Stored data entries
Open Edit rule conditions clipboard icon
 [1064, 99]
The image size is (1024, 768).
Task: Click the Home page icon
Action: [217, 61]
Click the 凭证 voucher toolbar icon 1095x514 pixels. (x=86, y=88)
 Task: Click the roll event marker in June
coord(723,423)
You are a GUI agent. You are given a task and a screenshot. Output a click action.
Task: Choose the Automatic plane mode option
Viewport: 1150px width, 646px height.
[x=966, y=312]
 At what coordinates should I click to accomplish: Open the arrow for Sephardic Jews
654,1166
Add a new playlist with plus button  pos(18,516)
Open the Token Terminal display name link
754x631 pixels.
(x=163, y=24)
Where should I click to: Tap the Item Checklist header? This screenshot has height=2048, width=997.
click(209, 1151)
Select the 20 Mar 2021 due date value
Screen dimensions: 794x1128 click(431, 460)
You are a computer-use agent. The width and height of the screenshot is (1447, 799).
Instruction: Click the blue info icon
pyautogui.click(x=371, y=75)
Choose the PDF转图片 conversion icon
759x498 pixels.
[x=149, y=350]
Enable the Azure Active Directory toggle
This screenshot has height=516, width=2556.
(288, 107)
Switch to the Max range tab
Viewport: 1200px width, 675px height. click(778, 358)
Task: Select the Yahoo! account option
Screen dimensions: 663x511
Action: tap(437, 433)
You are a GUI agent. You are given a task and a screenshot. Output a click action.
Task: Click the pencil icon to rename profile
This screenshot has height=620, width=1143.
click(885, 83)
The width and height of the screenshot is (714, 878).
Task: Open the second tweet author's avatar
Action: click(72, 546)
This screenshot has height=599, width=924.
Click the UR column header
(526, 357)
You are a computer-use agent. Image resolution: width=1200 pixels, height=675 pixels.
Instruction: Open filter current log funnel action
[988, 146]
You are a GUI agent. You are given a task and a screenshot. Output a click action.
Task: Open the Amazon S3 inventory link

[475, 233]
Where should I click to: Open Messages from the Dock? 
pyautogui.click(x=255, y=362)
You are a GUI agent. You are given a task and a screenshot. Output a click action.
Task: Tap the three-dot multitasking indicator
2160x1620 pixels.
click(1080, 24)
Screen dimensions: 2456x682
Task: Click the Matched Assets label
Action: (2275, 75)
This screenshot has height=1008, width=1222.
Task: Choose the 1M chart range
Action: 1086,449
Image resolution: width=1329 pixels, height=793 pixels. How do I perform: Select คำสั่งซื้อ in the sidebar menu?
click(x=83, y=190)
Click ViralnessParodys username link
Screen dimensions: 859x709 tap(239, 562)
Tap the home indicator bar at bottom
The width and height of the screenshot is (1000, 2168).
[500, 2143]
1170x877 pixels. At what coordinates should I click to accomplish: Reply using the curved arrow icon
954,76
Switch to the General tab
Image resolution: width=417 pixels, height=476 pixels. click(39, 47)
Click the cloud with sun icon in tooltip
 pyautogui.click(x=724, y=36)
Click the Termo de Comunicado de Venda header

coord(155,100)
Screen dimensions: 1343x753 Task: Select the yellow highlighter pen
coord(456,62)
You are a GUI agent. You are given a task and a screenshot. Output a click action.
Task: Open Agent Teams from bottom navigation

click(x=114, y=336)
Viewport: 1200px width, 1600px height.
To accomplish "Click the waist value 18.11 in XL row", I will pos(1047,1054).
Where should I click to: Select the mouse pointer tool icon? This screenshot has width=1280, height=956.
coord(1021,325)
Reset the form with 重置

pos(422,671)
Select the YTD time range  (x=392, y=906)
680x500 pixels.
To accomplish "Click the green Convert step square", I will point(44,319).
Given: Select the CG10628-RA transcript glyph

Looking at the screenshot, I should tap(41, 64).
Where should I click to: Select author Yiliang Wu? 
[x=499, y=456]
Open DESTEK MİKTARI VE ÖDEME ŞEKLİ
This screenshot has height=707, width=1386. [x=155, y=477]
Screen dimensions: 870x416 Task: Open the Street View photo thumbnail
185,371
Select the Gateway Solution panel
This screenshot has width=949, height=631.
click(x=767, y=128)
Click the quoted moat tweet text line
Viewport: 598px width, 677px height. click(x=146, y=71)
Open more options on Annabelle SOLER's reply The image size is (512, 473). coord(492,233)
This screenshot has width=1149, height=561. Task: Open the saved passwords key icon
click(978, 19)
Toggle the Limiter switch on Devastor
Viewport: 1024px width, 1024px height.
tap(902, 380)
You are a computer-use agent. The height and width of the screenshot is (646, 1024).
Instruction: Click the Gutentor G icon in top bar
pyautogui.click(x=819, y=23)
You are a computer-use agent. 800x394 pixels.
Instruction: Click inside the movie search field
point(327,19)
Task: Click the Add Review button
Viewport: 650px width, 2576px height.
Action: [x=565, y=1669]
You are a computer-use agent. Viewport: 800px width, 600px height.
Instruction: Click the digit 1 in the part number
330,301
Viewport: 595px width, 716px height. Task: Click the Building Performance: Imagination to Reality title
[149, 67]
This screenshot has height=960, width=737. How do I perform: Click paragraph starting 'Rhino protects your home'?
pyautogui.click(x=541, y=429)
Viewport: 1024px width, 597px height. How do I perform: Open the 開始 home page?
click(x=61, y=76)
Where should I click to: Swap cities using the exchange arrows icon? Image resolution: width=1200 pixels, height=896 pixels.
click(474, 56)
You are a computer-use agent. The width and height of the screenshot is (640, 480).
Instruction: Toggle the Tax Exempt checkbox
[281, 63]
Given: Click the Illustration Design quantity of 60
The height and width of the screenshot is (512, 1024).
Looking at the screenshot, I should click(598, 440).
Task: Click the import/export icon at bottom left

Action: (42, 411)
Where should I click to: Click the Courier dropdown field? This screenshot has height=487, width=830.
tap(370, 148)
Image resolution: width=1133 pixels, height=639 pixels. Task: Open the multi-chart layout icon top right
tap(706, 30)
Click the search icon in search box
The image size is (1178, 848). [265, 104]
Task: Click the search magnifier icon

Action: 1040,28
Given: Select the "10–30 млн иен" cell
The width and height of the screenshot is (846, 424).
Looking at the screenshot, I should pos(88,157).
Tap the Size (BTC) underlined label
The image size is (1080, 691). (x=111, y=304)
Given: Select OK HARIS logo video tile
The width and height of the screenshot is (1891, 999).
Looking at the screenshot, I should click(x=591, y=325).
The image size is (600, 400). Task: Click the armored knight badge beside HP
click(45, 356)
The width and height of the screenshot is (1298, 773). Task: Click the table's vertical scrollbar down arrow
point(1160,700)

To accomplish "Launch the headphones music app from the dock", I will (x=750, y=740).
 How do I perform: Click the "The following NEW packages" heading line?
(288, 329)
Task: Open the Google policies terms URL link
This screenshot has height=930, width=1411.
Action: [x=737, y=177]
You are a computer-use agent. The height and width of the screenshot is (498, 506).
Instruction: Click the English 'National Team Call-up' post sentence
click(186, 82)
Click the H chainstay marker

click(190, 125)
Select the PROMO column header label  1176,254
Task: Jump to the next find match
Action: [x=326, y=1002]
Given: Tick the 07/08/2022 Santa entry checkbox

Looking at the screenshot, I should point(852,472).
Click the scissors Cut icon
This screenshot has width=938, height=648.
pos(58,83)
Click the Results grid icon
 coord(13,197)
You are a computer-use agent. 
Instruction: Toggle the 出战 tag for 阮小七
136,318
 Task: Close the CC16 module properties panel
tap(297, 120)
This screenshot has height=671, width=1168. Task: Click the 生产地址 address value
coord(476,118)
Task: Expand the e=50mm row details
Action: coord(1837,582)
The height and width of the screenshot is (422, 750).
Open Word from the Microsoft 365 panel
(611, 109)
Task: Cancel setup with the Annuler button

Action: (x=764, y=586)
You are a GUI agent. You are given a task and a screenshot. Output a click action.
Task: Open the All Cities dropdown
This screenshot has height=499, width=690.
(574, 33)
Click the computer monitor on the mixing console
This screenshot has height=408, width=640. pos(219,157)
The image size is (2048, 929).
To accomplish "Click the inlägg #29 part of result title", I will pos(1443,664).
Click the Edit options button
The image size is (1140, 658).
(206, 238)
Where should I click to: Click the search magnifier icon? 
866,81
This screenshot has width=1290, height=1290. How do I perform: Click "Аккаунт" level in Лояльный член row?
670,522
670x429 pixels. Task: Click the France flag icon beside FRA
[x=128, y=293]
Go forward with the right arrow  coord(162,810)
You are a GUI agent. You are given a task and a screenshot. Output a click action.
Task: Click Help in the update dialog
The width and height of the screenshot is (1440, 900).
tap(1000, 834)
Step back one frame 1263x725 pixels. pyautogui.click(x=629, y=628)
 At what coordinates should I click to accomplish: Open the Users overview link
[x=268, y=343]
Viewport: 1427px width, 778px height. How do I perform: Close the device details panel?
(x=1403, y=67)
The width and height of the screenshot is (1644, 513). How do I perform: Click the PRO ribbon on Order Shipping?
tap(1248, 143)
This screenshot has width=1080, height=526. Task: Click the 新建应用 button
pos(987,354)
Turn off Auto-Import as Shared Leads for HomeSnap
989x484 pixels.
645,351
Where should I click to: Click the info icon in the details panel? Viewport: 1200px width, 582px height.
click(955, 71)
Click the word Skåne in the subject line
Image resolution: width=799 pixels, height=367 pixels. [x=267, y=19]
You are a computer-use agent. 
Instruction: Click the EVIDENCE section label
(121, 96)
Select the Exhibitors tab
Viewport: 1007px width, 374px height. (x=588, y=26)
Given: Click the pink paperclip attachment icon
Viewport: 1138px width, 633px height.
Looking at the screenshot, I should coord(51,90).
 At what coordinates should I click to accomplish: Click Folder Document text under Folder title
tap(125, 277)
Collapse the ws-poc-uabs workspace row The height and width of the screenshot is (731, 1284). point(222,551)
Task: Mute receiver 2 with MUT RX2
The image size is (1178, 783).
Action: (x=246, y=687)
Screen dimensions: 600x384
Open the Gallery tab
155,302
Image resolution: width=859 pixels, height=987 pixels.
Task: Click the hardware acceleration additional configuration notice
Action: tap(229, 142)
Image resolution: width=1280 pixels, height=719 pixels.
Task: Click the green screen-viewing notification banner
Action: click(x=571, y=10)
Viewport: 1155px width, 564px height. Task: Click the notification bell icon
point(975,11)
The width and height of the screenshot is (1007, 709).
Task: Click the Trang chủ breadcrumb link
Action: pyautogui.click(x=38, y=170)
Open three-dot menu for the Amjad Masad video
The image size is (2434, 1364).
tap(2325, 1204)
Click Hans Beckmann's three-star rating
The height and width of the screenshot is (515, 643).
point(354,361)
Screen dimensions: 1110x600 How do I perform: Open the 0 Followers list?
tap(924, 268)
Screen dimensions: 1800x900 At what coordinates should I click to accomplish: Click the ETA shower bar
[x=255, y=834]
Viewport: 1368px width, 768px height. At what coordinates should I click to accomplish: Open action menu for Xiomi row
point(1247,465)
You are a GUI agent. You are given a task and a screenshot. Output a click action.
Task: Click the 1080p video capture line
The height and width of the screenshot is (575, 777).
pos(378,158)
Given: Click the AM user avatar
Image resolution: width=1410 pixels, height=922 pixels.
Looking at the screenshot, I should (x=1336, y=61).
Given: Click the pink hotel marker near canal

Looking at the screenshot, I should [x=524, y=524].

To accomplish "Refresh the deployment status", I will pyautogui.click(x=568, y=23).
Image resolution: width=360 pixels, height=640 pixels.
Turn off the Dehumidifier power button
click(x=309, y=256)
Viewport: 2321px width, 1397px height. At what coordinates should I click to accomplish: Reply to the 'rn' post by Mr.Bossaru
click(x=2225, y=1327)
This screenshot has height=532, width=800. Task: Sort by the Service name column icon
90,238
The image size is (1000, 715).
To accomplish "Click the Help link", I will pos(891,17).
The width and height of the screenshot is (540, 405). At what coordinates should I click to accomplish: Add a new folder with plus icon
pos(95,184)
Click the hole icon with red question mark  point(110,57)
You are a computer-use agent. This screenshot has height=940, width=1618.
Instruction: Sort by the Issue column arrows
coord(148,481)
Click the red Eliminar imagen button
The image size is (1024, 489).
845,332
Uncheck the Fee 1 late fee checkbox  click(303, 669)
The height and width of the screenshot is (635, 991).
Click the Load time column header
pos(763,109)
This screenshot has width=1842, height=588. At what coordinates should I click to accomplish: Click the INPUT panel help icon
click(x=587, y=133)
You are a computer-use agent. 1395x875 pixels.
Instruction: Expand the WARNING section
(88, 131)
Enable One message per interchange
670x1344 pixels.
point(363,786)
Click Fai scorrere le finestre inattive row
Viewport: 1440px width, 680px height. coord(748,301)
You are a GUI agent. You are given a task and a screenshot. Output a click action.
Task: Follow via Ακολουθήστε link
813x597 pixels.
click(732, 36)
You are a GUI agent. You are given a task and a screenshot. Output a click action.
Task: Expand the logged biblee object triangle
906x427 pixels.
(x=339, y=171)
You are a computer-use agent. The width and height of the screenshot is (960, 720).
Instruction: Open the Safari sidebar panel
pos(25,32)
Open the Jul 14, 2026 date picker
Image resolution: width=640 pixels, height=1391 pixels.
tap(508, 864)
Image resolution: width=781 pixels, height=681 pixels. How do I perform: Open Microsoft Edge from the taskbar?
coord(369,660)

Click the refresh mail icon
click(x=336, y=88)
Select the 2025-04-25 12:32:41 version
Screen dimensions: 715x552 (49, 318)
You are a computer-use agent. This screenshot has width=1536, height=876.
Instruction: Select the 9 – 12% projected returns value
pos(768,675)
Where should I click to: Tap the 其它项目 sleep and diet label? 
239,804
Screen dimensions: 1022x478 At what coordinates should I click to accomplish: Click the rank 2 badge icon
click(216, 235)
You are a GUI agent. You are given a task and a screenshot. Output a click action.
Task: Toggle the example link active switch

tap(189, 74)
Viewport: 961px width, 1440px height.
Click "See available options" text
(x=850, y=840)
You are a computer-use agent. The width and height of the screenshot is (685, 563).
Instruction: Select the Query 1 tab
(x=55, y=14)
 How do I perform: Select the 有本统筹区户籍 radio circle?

Brief
Look through the entries for lines containing the word "indicator" and return each one.

Response area
Task: Tap the three-dot multitasking indicator
Tap the home indicator bar at bottom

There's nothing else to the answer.